Nasza Loteria SR - pasek na kartach artykułów

Pastorałka

Redakcja
Na scenie grupa ludzi w codziennych strojach postanawia wystawić historię o Narodzeniu Pańskim, więc otwierają stojące w głębi kontenery, rozdzielają role i stroje. Tych ostatnich nie dla wszystkich wystarczy. Część aniołów zadowolić się musi jedynie skrzydłami, inni pozostaną w roboczych strojach grupy technicznej Opery Krakowskiej. Tak rozpoczyna się "Pastorałka" Leona Schillera w reżyserii Laco Adamika w krakowskiej Operze.
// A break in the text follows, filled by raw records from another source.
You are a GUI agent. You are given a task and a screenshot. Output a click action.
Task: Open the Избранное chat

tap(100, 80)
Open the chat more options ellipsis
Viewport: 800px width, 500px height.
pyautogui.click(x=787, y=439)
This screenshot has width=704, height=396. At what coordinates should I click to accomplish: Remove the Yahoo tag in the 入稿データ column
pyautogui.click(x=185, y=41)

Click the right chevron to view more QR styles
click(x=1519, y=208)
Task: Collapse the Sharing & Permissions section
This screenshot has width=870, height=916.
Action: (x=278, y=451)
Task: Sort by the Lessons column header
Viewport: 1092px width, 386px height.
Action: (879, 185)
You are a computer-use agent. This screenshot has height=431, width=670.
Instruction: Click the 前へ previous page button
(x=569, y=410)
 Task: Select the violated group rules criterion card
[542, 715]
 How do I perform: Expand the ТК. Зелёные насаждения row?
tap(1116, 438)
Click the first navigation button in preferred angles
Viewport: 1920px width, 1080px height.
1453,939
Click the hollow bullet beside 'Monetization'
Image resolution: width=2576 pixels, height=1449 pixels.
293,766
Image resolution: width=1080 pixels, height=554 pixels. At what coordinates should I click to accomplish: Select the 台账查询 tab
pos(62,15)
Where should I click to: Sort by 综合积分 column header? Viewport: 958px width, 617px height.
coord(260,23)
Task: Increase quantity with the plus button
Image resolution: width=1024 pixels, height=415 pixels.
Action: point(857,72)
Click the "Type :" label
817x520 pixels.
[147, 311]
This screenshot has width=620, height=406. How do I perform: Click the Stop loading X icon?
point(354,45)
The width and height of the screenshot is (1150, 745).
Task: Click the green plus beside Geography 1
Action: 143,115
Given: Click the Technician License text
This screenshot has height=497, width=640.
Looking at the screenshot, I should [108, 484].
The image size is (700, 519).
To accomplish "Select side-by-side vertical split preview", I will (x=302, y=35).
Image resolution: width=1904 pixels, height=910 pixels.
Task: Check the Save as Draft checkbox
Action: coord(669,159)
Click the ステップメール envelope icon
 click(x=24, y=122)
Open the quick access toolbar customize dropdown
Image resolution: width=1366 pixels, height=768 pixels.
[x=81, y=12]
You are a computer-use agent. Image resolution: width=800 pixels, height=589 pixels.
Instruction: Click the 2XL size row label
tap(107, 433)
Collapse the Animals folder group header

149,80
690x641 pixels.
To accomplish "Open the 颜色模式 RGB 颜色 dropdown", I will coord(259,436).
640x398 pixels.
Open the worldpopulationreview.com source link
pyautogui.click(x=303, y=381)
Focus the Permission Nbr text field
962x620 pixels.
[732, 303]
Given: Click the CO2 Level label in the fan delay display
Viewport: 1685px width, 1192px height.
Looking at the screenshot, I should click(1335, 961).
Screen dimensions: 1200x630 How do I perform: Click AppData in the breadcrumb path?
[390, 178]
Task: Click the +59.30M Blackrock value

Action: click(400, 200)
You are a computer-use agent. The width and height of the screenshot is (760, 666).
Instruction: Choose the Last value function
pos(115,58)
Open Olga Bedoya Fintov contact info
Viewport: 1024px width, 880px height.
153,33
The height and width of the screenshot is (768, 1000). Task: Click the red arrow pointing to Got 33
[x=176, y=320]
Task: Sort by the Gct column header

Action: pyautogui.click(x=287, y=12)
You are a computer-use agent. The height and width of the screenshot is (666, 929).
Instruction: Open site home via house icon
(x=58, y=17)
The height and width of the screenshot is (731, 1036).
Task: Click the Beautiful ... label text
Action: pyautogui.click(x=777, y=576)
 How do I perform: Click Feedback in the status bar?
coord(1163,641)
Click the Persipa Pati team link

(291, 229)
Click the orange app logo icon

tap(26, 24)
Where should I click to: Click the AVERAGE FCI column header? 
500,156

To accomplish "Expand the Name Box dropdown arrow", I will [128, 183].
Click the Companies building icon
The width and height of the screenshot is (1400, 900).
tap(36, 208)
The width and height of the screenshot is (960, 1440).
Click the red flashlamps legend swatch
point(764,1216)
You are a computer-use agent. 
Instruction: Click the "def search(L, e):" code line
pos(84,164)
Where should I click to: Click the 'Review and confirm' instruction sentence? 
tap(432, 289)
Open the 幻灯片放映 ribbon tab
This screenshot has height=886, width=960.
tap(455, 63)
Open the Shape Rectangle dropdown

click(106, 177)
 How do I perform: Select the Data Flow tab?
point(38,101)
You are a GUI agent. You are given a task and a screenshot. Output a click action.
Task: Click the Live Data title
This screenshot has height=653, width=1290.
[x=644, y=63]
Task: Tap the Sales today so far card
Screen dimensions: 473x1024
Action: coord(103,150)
ANNA WOŹNIAKOWSKA: Z opery
Chyba każdy z nas, niezależnie od wyznawanego światopoglądu, zna treść spektaklu, dla wielu występy kolędników lub jasełkowe przedstawienia były pierwszym przeżyciem teatru, a sentyment do pierwszych zachwytów i oczarowań pozostaje do końca życia. Na takie właśnie sentymenty liczył 85 lat temu Leon Schiller przygotowując swą "Pastorałkę"_. _Czy przewidywał, że widowisko znajdzie stałe miejsce na teatralnej scenie, nie wiadomo, ale kolejne pokolenia z niezmienną radością oglądają biblijną historię Adama i Ewy i wędrówkę Józefa z brzemienną Marią, rubasznych pasterzy trwożących się łuną z nieba, a potem wędrujących do Betlejem poprzez znane wszystkim miejscowości, egzotycznych trzech króli, krwawego Heroda i jego świtę, kościstą śmierć i okrutnego diabła.
Takiej radości nie brakło w niedzielę w sali Teatru im. J. Słowackiego. Decyzja o wystawieniu "Pastorałki"przez zespół operowy niosła pewne ryzyko, bo to widowisko bardziej teatralne niż muzyczne, ale przedsięwzięcie zakończyło się zwycięstwem. Reżyser Laco Adamik kilka postaci (m.in. Heroda) obsadził aktorami dramatycznymi, zaproszony do współpracy Mikołaj Blajda opracował na nowo warstwę muzyczną, nieco ją wzbogacając. Powstał spektakl spójny, barwny (scenografia i kostiumy - Barbara Kędzierska), cieszący nie tylko widzów, ale chyba także samych wykonawców, wśród których nie zabrakło uroczych aniołków - uczniów III klasy OSM I st. im. I.J. Paderewskiego w Krakowie śpiewających iście anielskimi głosikami. Okazało się, że śpiewacy dobrze radzą sobie z tekstem i umieją znaleźć odpowiednią do z pozoru prostych śpiewów emisję, a aktorzy równie dobrze potrafią zaśpiewać. Nie sposób wymienić tu wszystkich wykonawców, bo to kilkadziesiąt osób, a wszyscy przyczynili się do tego, by spektakl bawił, a znane teksty i melodie wzruszały ciepłem i swojskością.
Czy zatem w niedzielę wszystko było bez zarzutu? Mieszane uczucia budziły w I akcie "cywilne" stroje niektórych anielic, wymagające chyba zmiany, bo są po prostu brzydkie. Interesujące aranżacje Mikołaja Blajdy chwilami przerastały delikatną materię kolędowych i pastorałkowych oryginałów. Nie wiem, czy nieznajomość tekstu wykazana przez Melchiora była zamierzonym efektem reżyserskim podkreślającym umowność spektaklu. Jeśli tak, to za mało czytelnym dla widza, jeśli nie, to wstyd dla aktora. Mam też nadzieję, że jedynie premierowa trema sprawiła, iż śpiewacy Opery Krakowskiej nie mogli czysto zaśpiewać kilku nut a cappella.
Nie zmienia to jednak faktu, że "Pastorałka"
w Operze Krakowskiej będzie z pewnością cieszyć się wielkim powodzeniem. Wielka w tym zasługa Tomasza Tokarczyka prowadzącego spektakl oraz pozostałych jego realizatorów: Marka Kluzy, który przygotował chór, i choreografa Jarosława Stańka.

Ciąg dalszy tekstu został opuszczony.